Me, Edward Abbey, and the Making and Unmaking of Utah’s National Monuments

Me, Edward Abbey, and the Making and Unmaking of Utah’s National Monuments

  

Edward Abbey, the iconoclastic defender of places like the Valley of the Gods, part of the Bears Ears National Monument that has been cut out of the area by the Trump administration.

I would have paid good money to see Edward Abbey respond to the auctioneer putting on the block lands within the original boundaries of the Bears’ Ears and Grand Staircase-Escalante National Monuments in southeastern Utah.

The late author of the classic “Desert Solitaire”, published 50 years ago, would have ripped those who aim to industrialize the astounding terrain. That perspective is, he wrote, “admirable in its simplicity and power, and with the weight of all modern history behind it.” It is, he added, “also quite insane.”

He would have had it in for the Washington bureaucrats who turned his beloved canyons, rock goblins, and land bridges into “Arches National Money-mint”.

But Abbey would also have torn into the advocates of what he called “Industrial Tourism”. He would have brashly reminded us all of a fundamental truth that can be too easy to forget in the applause for past presidents’ efforts to create national monuments and parks…and the current one’s attempt to reduce them:

We need to keep the “wild” in wilderness.

Different people understand and appreciate that concept differently for different places.

For deserts, my eyes were opened somewhat like Abbey’s.

We both grew up in Pennsylvania. The horizons of our childhood were cramped by trees and hills. We took water and the color green for granted. And, even when we ventured as far as possible from civilization, we never found true solitude.

For both of us, visiting the desert as young adults for the first time was an epiphany.

For Abbey, the entry point was the Four Corners region, where Colorado, New Mexico, Arizona, and Utah intersect. For me, it was what was then Joshua Tree National Monument and the East Mojave Natural Reserve. They were 150 miles east of my home in Los Angeles, but seemingly on a different planet.

I may never better grasp my place in the universe than when I first stood at the top of Joshua Tree’s Ryan Mountain. I could hear a single fly fluttering on the ground below me, my heart beating calmly. I saw the heat around me, smelled the absence of smells, tasted the impossibly blue sky.

■ **Dataset entries**:
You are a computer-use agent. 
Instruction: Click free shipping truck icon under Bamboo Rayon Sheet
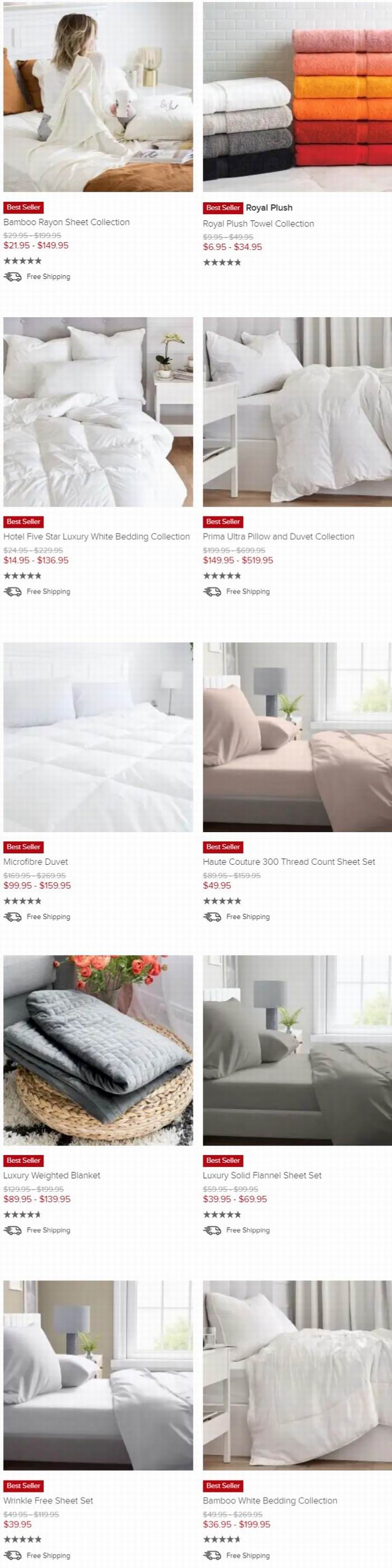(13, 277)
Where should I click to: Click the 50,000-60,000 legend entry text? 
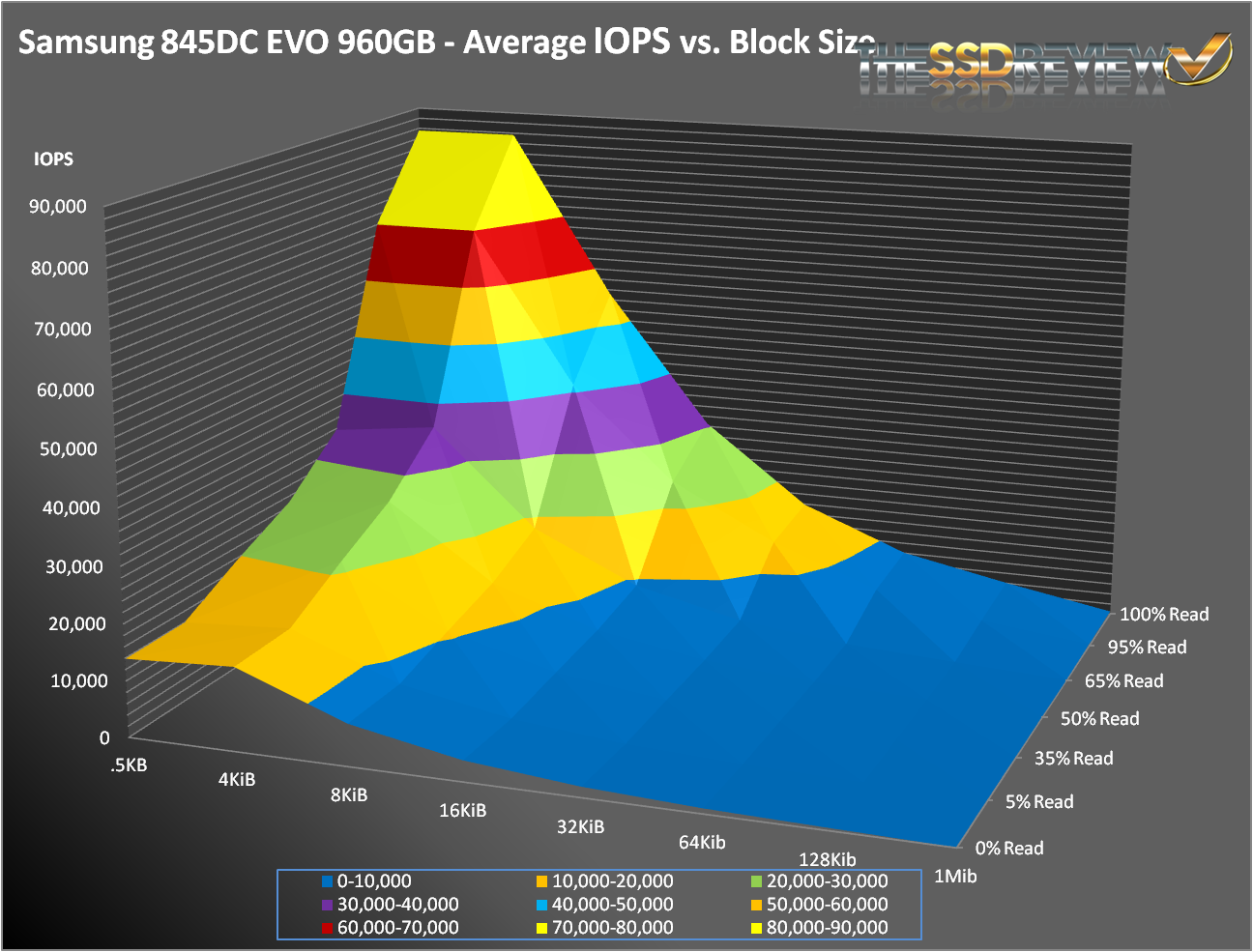point(827,905)
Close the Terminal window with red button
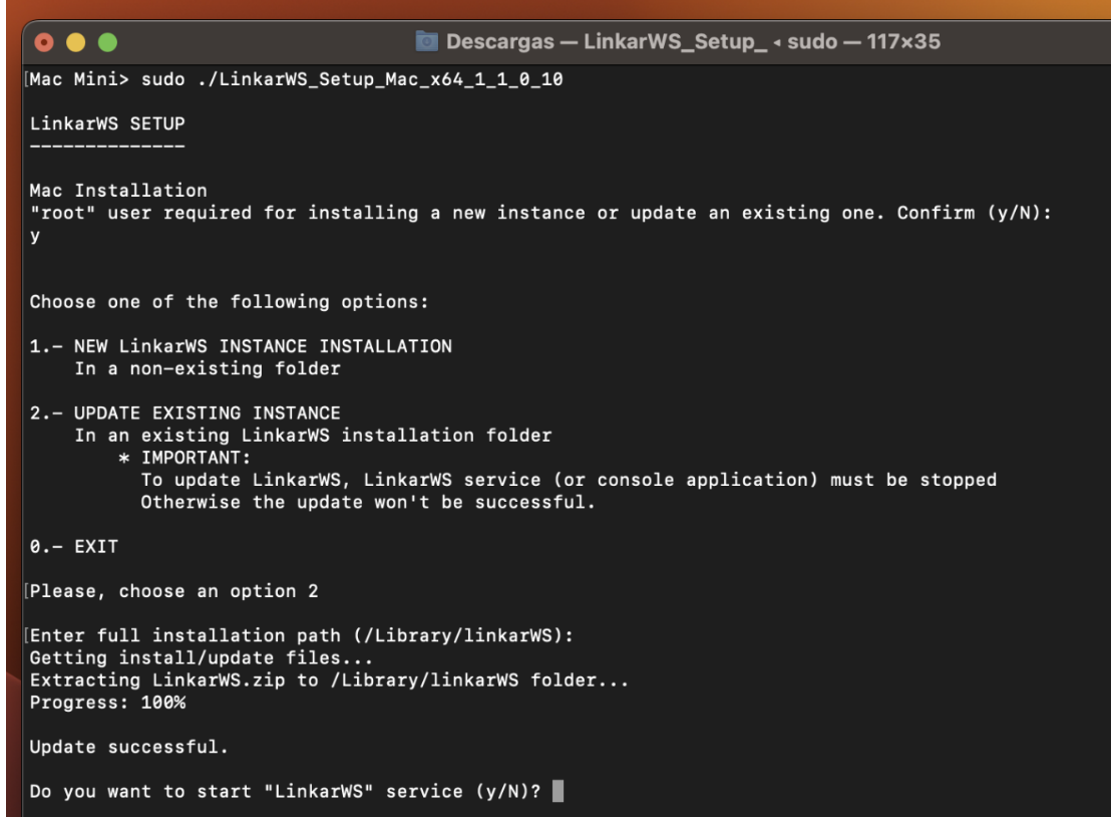This screenshot has width=1113, height=820. click(44, 45)
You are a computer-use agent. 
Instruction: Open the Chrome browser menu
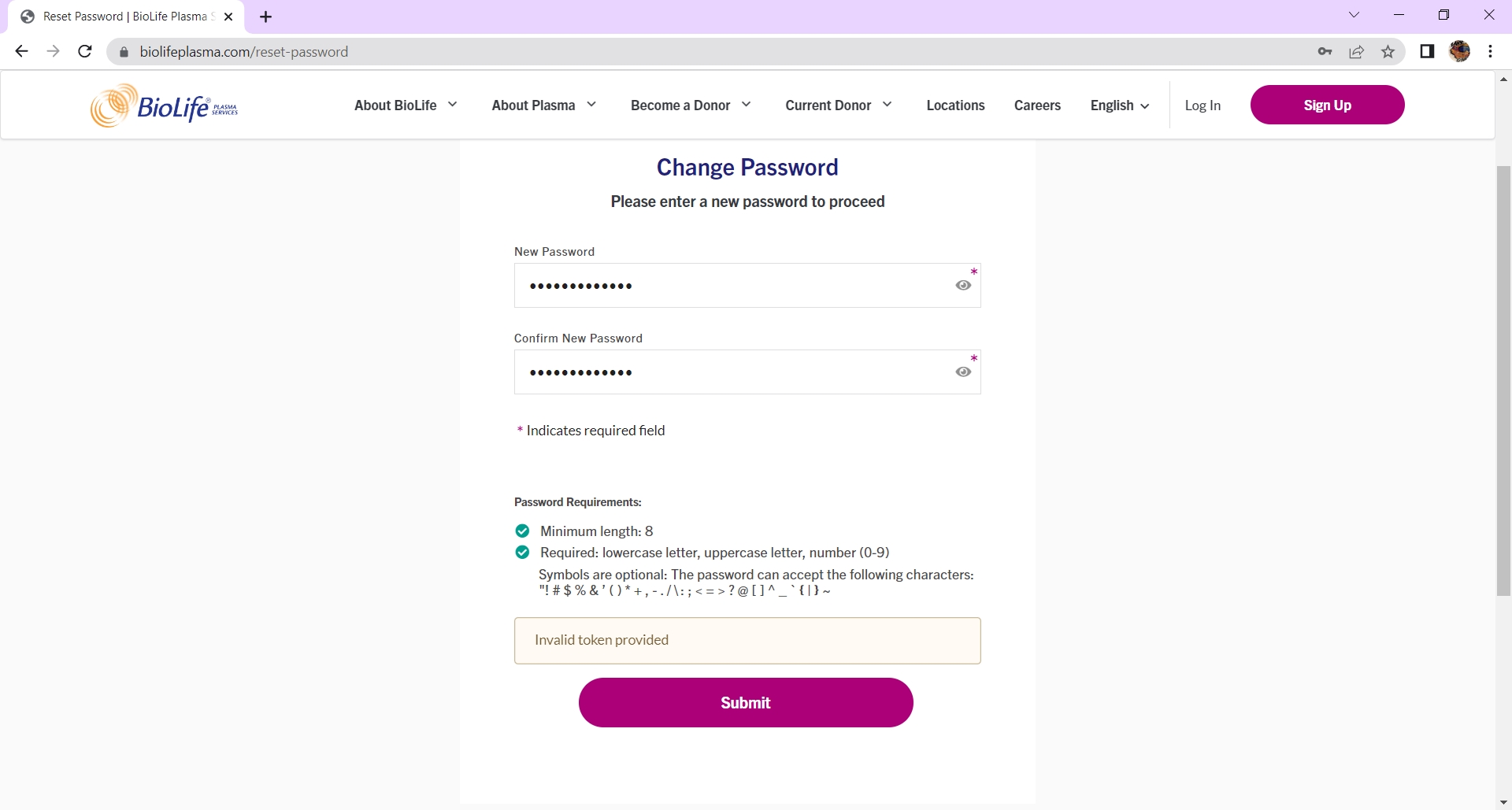pos(1489,51)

■ **Work order**: Continue the essay on Edward Abbey and Utah's national monuments, beginning immediately after its final sentence.

■ **Result**:
And as I looked east towards the sallow Pinto Mountains, I saw nothing but miles-long and wide slabs of hard rock, their expanse broken only by slender fault lines, like streets built by a lost race of giants. Not a trace of green, not a movement of any kind…and I felt as if I could grasp geologic time.

I haven’t been back to Joshua Tree in 19 years. Once it became a national park, I was one of those nobodies Yogi Berra had in mind when he said that “nobody goes there, it’s too crowded.”

I want my teenage daughter to have a desert epiphany.

I want my about-to-be-born great-nephew, who will be raised in water-logged Pennsylvania, to know what the phrase “stark natural beauty” really means.

If that means making it hard to get into places like Bears Ears or Grand Staircase-Escalante, I’m good with that. If it means unpaved roads, primitive facilities, high drive-in entrance prices, and no Starbucks latte bars, that’s OK.

If it means that, as I get older, there won’t be a shuttle bus that can haul me to the top of Ryan Mountain and I’ll have to be satisfied with my memories of desert solitude, so be it.

And if it means fewer coal and uranium mines for power plants, all the better.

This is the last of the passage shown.